Terbongkarnya upaya teror terhadap pesawat setelah aparat mengawasi sejumlah orang yang mencurigakan. Setelah mendapatkan cukup bukti, polisi menangkap empat orang yang diduga sebagai dalang rencana aksi teror tersebut.
Empat pria tersebut ditangkap dalam sebuah operasi penyerbuan kontra-terorisme di lokasi yang terpisah di Sydney, antara lain Surry Hills, Lakemba, Wiley Park, dan Punchbowl.
Namun, aparat penegak hukum belum menjatuhkan tuduhan apapun kepada mereka. Identitas mereka juga belum dibuka kepada publik. Hanya saja polisi menjelaskan, motif para pelaku terilhami aksi terorisme berbasis ekstremisme – radikalisme agama.
“Kami masih menyelidiki lebih lanjut siapa di balik semua ini,” ujar Komisioner Kepolisan Federal Australia Andrew Colvin, Minggu (30/7/2017).
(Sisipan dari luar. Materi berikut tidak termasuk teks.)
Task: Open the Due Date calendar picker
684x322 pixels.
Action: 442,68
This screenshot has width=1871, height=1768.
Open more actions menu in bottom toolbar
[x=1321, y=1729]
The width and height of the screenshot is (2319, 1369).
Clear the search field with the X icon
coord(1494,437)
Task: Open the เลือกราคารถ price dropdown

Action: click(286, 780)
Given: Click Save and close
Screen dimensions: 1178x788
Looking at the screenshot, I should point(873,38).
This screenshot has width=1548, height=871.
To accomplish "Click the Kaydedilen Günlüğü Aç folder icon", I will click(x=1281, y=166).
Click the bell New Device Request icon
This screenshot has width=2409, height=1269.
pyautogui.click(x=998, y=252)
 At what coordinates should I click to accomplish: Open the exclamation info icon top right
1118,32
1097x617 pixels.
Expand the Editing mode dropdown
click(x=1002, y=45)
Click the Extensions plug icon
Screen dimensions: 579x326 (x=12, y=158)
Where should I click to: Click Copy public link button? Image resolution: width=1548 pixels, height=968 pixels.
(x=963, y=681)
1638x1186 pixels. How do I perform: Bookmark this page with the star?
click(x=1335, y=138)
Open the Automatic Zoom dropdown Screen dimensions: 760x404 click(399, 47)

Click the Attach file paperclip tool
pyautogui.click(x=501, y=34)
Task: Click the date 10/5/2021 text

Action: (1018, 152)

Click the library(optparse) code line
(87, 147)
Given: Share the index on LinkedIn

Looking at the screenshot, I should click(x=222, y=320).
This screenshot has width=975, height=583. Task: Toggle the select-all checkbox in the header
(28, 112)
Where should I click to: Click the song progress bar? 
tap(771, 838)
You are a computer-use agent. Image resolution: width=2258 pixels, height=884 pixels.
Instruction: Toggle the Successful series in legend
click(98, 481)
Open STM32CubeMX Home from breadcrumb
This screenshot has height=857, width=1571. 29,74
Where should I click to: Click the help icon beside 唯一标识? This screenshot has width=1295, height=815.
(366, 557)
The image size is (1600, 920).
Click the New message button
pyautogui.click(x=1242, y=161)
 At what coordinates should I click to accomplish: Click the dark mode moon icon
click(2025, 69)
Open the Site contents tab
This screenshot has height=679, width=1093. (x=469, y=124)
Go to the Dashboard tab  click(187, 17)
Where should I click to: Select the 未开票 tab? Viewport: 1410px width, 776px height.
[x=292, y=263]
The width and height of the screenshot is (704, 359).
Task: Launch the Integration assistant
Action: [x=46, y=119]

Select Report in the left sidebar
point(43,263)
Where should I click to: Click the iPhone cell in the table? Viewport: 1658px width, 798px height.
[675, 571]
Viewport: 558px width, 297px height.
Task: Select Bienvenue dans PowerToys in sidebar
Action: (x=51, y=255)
Australia termasuk negara yang rawan teror berlatar radikalisme agama karena keanekaragaman etnis dan agama masyarakatnya. Banyak imigran muslim dari negara timur tengah yang menetap di negeri kangguru ini. Sebagian dari imigran tersebut, meski dengan kesadaran sendiri memilih hidup di negara sekuler, tapi ternyata memendam kebencian terhadap negara-negara sekuler, dan mereka memimpikan berdirinya negara kekhalifahan.
Dalam daftar cekal yang dibuat pihak berwenang di Turki, tercatat sekitar 420 orang terduga teror asal Australiatelah bergabung dengan kelompok ISIS di Suriah dan Irak.